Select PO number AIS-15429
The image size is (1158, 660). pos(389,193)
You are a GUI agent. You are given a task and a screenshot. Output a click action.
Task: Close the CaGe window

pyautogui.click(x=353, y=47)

#### PROBLEM:
All records are to be restated exactly, from the first line to the last line.

#### COMPLETED EXERCISE:
Select PO number AIS-15429
The image size is (1158, 660). pos(389,193)
You are a GUI agent. You are given a task and a screenshot. Output a click action.
Task: Close the CaGe window

pyautogui.click(x=353, y=47)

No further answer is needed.